Stupid questions (note I've got hydraulic lifters, if that is relevant here):

Where is the oil leaking from the valve covers coming from? Is it the pistons pushing it out when the exhaust valves are open? Or does it come from the pushrod tubes?
Is there a return path for that oil to go back to the sump? I.e. why does it stay behind the valve covers and ultimately leak?
I've noticed that there is no difference between right and left valve covers, as they all seem to be part #021 101 471. There is a bit that protrudes at one of the corners with something that resembles a mounting hole. I was wondering what its purpose is and why it is not mirrored on left/right valve covers.

Thanks!


The oil is in the valve covers to lubricate the rocker assemblies and to a minor extent the valve guides. It feeds from the oil galleys, to the lifters, to the pushrods, to the rockers, and then returns to the sump through the pushrod tubes. On Type 1 engines (and maybe Type 4 engines as well) oil will tend to fill the one rocker box at higher rpms because of wash from the crankshaft.

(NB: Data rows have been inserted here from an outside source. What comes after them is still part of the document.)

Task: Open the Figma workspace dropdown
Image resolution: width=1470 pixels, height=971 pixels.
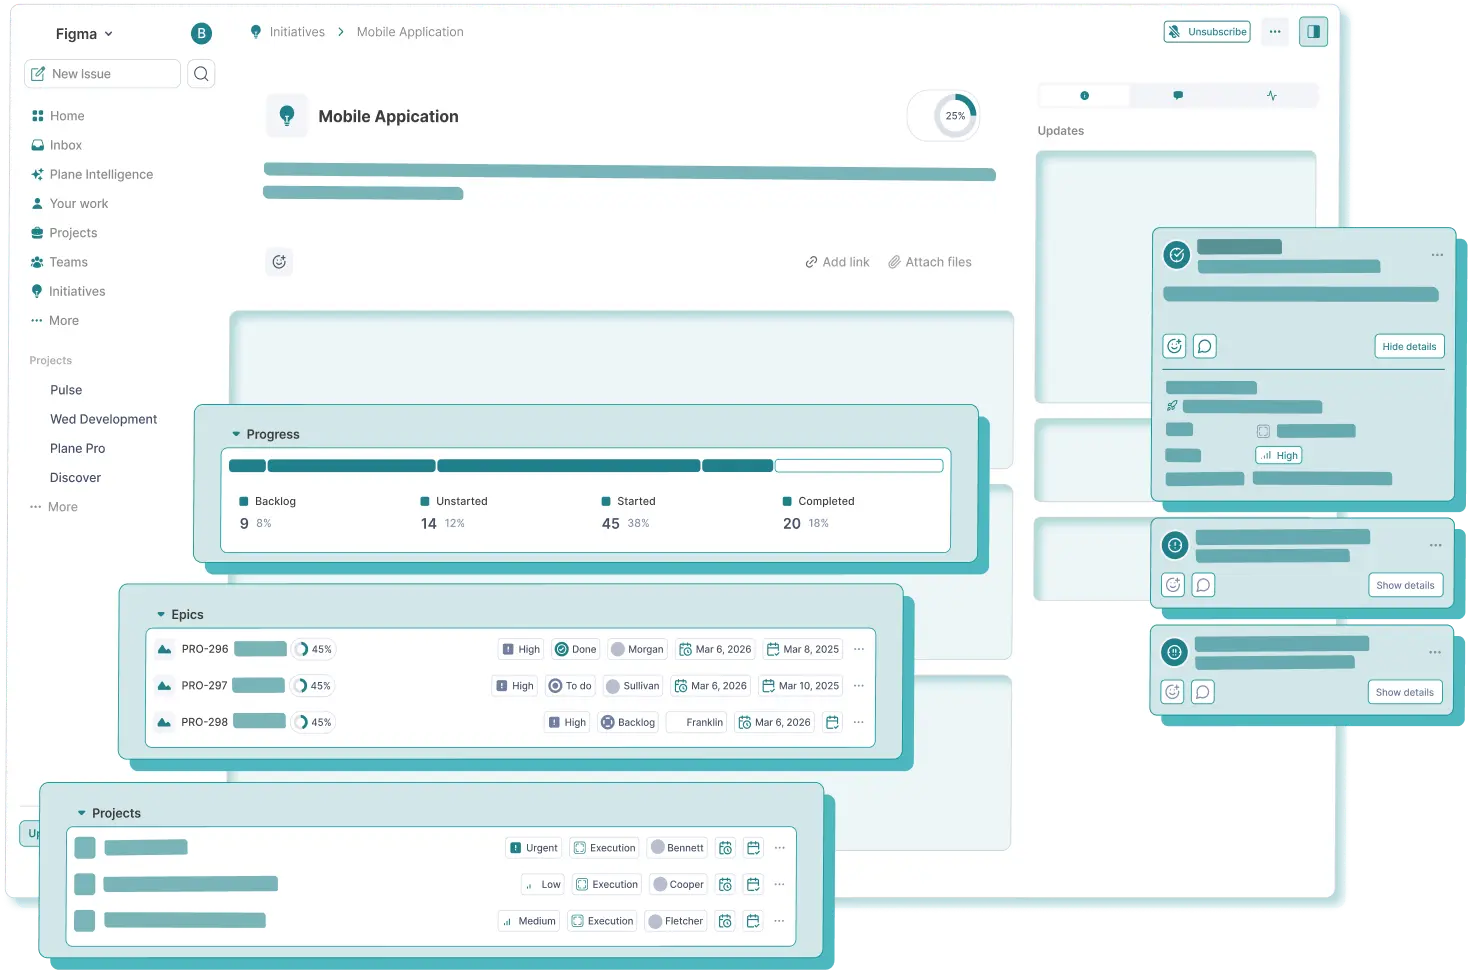Action: pyautogui.click(x=84, y=34)
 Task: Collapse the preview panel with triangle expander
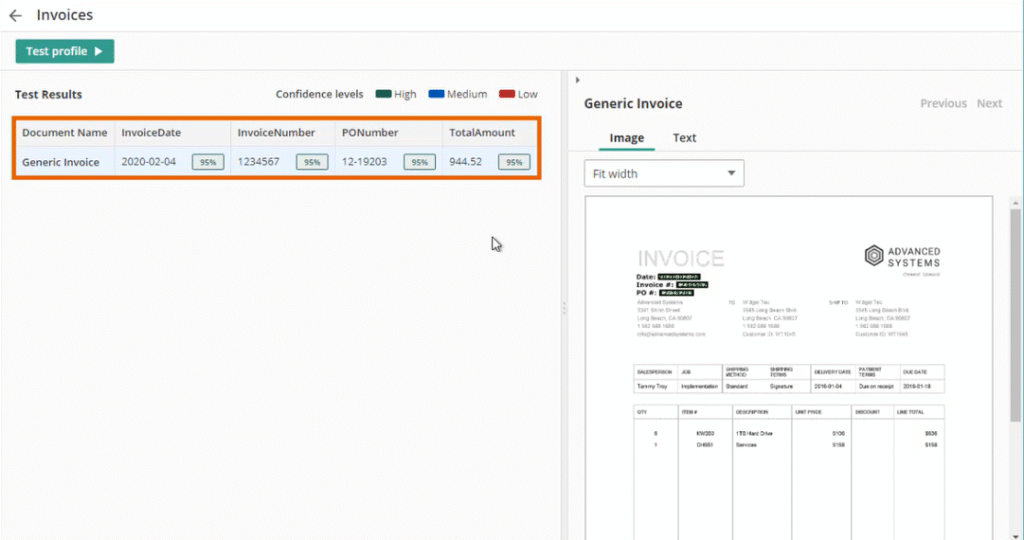[578, 80]
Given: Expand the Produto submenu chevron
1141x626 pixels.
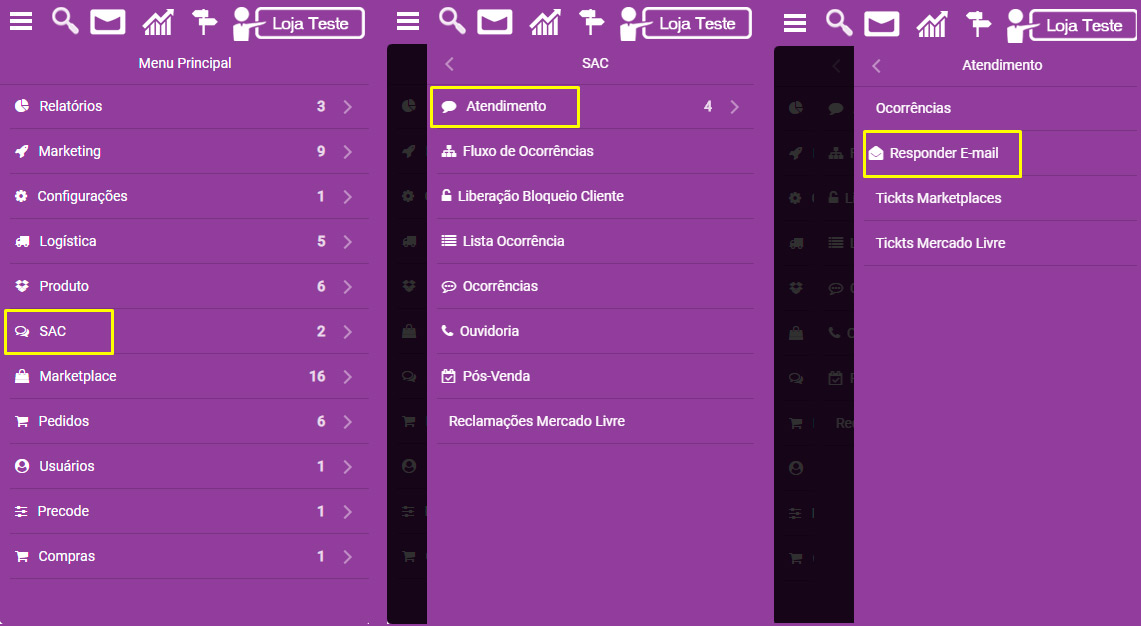Looking at the screenshot, I should click(x=348, y=287).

The hole in the cover is one of VW mysteries, it is probably used to hang the cover for painting and drying. For what ever reason the covers tend to work a bit better when the VW insignia is installed upside down. VW even did it this way on the unmolested factory engines I have seen.

It can be hard to get the gasket to stay in place during installation and if you use cheap gaskets they will shrink with time and leak. Good quality gasket will last a very long time without leaking.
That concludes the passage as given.